Anterior vertebral body tethering (AVBT) is a growth-modulation technique theorized to correct adolescent idiopathic scoliosis (AIS) without the postoperative stiffness imposed by posterior spinal fusion. However, data are limited to small series examining short-term outcomes. To assess AVBT's potential as a viable alternative to posterior spinal fusion (PSF), a comprehensive comparison is warranted. The purpose of this meta-analysis was to compare postoperative outcomes between patients with AIS undergoing PSF and AVBT. Our primary objective was to compare complication and reoperation rates at available follow-up times. Secondary objectives included comparing mid-term Scoliosis Research Society (SRS)-22 scores, and coronal and sagittal-plane Cobb angle corrections.
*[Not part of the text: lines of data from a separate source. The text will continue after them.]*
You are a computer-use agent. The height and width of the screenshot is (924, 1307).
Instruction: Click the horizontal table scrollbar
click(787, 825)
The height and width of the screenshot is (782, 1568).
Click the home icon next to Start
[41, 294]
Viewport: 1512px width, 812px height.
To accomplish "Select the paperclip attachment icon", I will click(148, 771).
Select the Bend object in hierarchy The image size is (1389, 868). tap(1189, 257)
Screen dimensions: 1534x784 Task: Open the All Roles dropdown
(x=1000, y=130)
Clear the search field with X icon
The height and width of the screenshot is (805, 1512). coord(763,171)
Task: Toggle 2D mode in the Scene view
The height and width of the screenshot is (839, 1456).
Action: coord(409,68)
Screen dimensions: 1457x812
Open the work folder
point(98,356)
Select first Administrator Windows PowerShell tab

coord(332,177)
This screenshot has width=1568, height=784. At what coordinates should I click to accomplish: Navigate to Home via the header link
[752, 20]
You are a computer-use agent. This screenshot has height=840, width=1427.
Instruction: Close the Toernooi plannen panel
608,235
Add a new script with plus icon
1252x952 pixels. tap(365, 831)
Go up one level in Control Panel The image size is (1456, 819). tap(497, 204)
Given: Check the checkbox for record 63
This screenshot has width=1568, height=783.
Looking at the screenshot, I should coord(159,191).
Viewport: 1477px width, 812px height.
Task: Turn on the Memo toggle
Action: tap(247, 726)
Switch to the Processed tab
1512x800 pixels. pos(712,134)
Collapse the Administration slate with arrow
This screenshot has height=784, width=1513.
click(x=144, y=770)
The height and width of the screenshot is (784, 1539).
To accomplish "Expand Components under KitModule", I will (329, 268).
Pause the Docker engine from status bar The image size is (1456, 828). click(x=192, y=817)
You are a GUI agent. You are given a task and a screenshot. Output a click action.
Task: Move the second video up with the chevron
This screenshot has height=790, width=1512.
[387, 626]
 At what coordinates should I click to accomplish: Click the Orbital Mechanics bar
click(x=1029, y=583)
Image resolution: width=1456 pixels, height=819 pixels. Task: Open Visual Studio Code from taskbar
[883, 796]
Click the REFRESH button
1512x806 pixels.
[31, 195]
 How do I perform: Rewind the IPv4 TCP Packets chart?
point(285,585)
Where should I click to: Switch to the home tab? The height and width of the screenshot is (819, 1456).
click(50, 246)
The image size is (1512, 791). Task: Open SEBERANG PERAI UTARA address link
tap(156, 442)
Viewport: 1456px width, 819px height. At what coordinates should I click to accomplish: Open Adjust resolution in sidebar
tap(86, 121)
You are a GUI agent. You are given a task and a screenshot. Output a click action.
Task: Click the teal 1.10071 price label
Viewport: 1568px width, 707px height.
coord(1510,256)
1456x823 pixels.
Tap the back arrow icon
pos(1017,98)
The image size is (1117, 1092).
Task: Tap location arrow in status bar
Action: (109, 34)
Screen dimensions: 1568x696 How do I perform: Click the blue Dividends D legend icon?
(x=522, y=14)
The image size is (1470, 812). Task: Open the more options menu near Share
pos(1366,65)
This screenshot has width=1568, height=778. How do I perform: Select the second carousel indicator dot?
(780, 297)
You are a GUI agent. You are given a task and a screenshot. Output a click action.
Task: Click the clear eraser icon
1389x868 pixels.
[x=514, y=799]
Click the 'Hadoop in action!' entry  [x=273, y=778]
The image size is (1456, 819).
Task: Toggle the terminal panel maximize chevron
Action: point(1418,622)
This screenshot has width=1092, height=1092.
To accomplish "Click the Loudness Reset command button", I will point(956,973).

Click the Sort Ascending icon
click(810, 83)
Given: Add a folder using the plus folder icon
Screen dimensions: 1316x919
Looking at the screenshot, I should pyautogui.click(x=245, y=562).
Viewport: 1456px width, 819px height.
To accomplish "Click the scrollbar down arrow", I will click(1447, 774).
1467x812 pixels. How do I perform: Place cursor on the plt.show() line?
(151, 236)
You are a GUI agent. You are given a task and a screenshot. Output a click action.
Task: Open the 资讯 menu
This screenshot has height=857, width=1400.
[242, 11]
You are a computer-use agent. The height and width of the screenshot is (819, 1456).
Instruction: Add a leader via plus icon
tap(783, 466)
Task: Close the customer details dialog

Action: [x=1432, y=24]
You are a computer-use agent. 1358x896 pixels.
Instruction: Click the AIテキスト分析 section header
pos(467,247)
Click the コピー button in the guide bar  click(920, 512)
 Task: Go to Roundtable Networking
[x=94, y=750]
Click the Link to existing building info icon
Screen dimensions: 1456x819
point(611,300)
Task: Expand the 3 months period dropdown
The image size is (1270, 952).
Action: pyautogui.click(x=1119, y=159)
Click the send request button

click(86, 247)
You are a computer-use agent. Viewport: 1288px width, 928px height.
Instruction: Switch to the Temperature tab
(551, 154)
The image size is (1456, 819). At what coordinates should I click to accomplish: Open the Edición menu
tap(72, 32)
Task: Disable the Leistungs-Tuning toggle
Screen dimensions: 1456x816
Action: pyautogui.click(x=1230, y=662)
We performed a systematic review of outcome studies following AVBT and/or PSF procedures. The inclusion criteria included the following AVBT and/or PSF procedures; Lenke 1 or 2 curves; an age of 10 to 18 years for >90% of the patient populale a potential fusionless treatment for AIS merits excitement, clinicians should consider AVBT with caution. Future long-term randomized prospective studies are needed.
Therapeutic Level III. See Instructions for Authors for a complete description of levels of evidence.
Therapeutic Level III. See Instructions for Authors for a complete description of levels of evidence.
Point-of-Care Ultrasound (PoCUS) has been integrated into undergraduate medical education. https://www.selleckchem.com/products/brefeldin-a.html The COVID-19 pandemic forced medical schools to evolve clinical rotations to minimize interruption through implementation of novel remote learning courses. To address the students' need for remote clinical education, we created a virtual PoCUS course for our fourth year class. We present details of the course's development, implementation, quality improvement processes, achievements, and limitations.
A virtual PoCUS course was created for 141 fourth-year medical students. The learning objectives included ultrasound physics, performing and interpreting ultrasound applications, and incorporating PoCUS into clinical decisions and procedural guidance. Students completed a 30-question pre and post-test focused on ultrasound and knowledge of clinical concepts. PoCUS educators from 10 different specialties delivered the course over 10 days using video-conferencing software. Students watched live scanning demonstrations and practiced ultrasound probe maneuvers using a cellular telephone to simulate ultrasound probe.